The respondent decided to appoint counsel who was already engaged in another court. The respondent’s position appears to have been that once it submits that its choice of counsel was engaged in the Supreme Court, a postponement becomes a formality. This court will as a matter of practice defer to its senior court. Thus, where counsel who is supposed to be appearing in this court has also to appear in a Senior Court at the same time, this court will defer to the Senior Court. It will stand down or postpone a matter for such counsel to first finish his or her engagement in the Senior Court. Counsel however has a duty to inform the court of his or her engagement in the Senior Court. Counsel should not accept a new brief in a junior court when he knows that it will clash with another engagement in a Senior Court. The Supreme Court is a stone’s throw from this court. It commences its hearings at 9.30 a.m. This matter was set down for 9.00 a.m. There was ample time for Mr Zhuwarara to appear in this court or before me to explain his predicament. Mr Zhuwarara has been known at least by myself to be a courteous legal practitioner and I would have expected him to timeously advise the court of his unavailability. Mr Chagudumba did not know the case which Mr Zhuwarara was seized with in the Supreme Court or for how long it was set down for. I was therefore not satisfied with the bona fides of the application. I therefore dismiss the application for postponement.

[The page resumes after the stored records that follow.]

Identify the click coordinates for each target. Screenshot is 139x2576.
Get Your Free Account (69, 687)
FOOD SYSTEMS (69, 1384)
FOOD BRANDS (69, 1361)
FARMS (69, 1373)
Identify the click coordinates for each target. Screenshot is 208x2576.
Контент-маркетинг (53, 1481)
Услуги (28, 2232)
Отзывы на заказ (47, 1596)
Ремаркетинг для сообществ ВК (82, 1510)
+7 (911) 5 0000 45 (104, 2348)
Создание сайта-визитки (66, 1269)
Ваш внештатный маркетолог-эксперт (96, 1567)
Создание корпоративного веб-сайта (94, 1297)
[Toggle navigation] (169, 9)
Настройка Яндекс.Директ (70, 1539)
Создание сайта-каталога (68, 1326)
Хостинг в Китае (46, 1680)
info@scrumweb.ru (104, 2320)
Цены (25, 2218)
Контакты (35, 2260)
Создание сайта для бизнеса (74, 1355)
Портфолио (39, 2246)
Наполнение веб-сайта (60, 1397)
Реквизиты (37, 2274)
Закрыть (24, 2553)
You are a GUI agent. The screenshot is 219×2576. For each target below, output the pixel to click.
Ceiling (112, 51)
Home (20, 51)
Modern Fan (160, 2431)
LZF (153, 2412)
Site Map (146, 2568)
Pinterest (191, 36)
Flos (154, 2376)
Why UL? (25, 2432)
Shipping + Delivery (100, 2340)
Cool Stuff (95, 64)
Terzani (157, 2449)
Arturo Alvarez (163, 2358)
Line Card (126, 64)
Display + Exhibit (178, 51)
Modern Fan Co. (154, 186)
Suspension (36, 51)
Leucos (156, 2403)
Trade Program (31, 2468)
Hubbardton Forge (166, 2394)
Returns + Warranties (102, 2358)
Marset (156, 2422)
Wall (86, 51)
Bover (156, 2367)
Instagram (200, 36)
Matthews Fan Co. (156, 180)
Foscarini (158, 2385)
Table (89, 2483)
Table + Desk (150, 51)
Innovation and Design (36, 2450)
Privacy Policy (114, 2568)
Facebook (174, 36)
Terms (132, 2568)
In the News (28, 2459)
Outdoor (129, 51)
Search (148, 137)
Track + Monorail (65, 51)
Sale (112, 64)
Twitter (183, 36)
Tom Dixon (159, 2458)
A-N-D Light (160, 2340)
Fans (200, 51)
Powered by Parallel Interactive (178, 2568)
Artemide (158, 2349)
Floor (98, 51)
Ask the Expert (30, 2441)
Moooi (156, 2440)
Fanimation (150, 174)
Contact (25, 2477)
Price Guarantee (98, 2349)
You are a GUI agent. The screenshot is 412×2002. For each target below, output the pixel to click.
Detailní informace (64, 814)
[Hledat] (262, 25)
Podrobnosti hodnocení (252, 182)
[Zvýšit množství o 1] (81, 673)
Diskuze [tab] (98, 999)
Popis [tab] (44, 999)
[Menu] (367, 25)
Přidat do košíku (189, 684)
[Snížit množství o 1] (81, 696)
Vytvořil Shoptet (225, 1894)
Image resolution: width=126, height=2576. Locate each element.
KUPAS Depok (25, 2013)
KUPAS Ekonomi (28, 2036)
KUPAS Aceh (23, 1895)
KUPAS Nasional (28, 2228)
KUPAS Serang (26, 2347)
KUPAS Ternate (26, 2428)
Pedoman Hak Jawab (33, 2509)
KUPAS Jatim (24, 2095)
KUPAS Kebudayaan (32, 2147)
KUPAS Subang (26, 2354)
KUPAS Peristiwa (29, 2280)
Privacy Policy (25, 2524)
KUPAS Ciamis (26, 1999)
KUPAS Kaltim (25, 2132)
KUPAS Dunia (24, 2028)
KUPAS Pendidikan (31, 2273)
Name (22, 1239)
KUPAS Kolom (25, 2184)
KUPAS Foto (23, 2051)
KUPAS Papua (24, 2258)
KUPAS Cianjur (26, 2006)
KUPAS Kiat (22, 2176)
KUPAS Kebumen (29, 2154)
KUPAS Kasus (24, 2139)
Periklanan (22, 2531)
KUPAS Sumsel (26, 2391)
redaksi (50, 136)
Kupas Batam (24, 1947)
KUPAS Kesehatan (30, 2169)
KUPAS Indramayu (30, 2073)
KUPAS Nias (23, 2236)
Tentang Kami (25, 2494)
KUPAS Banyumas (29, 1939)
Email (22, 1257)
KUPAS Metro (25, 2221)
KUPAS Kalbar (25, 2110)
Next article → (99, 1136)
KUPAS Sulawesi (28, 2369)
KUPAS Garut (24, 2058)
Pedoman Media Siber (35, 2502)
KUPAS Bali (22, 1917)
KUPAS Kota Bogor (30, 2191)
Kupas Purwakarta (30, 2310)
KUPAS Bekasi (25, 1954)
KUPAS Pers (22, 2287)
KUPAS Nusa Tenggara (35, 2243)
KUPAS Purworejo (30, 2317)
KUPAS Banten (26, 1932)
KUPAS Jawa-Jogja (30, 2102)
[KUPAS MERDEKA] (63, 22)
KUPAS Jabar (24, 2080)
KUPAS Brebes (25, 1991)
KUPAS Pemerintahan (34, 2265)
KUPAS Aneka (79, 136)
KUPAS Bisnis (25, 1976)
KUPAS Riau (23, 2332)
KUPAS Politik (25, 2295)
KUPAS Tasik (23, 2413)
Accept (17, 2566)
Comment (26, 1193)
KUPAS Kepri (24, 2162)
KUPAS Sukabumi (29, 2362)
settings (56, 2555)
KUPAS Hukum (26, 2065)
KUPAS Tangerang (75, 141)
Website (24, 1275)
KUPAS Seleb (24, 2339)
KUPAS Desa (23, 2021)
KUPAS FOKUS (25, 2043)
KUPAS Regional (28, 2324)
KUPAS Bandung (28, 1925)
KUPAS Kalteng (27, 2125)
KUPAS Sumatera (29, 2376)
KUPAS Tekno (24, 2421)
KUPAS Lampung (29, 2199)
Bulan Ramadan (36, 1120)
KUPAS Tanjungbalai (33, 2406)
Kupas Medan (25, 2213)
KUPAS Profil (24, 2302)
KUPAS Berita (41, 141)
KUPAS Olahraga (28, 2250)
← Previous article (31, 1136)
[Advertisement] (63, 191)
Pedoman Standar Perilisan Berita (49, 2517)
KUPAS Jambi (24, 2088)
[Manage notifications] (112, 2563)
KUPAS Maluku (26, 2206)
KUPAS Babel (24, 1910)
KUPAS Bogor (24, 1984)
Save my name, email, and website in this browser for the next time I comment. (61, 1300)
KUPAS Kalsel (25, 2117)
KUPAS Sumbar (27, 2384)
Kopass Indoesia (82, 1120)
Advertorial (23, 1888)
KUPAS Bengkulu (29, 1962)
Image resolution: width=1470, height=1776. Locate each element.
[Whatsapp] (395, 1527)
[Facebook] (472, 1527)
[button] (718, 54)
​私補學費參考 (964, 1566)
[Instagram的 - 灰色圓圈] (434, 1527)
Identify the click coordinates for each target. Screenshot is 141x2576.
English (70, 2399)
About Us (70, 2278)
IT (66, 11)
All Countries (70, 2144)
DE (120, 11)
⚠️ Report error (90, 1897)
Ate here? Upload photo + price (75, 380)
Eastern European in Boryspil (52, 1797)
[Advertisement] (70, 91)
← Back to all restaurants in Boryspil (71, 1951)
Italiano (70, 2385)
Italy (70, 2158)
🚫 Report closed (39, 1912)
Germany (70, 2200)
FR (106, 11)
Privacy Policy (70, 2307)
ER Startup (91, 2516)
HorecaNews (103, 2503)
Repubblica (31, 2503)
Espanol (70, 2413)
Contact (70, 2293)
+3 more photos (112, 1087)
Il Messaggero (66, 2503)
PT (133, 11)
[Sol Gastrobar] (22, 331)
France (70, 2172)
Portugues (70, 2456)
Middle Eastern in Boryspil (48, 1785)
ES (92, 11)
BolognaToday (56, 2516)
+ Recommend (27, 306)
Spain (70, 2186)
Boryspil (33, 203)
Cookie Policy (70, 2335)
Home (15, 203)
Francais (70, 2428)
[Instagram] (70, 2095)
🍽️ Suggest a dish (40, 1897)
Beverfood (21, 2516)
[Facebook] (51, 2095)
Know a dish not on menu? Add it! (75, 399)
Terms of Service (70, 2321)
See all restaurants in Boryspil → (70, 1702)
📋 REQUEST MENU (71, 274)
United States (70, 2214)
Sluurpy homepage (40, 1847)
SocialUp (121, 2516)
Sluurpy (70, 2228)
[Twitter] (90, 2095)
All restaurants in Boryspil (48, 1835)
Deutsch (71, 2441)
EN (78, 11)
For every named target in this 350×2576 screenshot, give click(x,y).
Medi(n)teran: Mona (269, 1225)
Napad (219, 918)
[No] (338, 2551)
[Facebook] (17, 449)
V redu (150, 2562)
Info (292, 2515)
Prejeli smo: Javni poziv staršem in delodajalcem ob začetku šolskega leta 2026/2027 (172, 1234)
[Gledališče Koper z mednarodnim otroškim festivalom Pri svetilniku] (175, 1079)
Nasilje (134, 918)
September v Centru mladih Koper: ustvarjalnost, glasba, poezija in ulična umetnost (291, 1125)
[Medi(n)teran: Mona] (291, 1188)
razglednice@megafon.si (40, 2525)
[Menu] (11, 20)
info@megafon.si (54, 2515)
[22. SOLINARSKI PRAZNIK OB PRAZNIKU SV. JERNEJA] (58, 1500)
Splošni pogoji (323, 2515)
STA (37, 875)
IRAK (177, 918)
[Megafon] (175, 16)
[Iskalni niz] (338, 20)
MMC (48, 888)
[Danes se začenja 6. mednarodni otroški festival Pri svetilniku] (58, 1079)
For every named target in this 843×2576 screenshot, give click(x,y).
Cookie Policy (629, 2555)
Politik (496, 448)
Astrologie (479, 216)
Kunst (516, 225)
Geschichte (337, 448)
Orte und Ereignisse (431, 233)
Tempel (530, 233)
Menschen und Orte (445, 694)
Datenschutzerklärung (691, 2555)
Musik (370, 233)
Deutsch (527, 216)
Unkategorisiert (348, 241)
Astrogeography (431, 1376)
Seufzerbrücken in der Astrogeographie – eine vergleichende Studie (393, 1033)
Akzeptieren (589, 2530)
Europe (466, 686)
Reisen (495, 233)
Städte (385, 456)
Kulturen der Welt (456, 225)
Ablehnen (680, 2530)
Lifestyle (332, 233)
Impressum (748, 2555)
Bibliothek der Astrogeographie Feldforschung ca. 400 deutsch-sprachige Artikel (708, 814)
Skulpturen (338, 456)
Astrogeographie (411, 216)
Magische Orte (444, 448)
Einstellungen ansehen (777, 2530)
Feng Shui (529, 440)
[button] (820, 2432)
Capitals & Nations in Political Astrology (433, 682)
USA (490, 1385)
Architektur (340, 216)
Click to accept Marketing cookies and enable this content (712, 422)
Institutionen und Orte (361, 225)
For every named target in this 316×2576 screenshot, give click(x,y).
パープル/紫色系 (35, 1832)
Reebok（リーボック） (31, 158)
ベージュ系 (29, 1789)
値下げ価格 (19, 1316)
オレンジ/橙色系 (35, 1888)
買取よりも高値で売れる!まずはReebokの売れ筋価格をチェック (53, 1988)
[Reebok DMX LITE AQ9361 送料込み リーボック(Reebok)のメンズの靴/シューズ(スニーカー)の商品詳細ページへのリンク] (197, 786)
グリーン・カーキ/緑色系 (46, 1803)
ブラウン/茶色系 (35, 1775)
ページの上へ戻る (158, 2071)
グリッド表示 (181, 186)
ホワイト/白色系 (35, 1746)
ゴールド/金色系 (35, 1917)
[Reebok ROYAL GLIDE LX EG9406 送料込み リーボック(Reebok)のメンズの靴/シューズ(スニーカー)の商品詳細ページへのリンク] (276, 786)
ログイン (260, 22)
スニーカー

I now consider whether I should dismiss the application for want of prosecution as prayed for. I have the option to either refer the matter to the unopposed roll or deal with it on the merits. I have already expressed my sentiments about referring a matter to unopposed roll without striking out the notice of opposition. I however propose to determine the matter on the merits. There are really no merits to consider. This court granted the respondent an anton piller order. It was executed upon. The applicant complains that the seed which was uplifted by the respondent in terms of the provisional order was not paid for. The applicant can sue for the cost thereof. The applicant also argues about the miscitation of the parties. If it suffered loss as a result of the wrong citation if proved, it has a remedy of damages. On its part the respondent already has results of the examination of the samples. What it sought to achieve has now been achieved. It could well be that the inaction on its part arose from the fact that it achieved its objectives.
In the premises therefore, it appears to me that the justice of the case demands that the application for dismissal for want of prosecution should be granted. I therefore order as follows:
The provisional order granted by Tsanga J in HC 11063/15 on 9 December, 2015 is hereby discharged with costs.